**Task prompt**: A word-for-word copy of the entries below is required.

(Data extracted from a collection)
*** Block opens ***

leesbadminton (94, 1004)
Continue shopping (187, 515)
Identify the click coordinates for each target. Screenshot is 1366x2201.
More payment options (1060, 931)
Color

*** Block closes ***

**Solution for this problem**:
leesbadminton (94, 1004)
Continue shopping (187, 515)
Identify the click coordinates for each target. Screenshot is 1366x2201.
More payment options (1060, 931)
Color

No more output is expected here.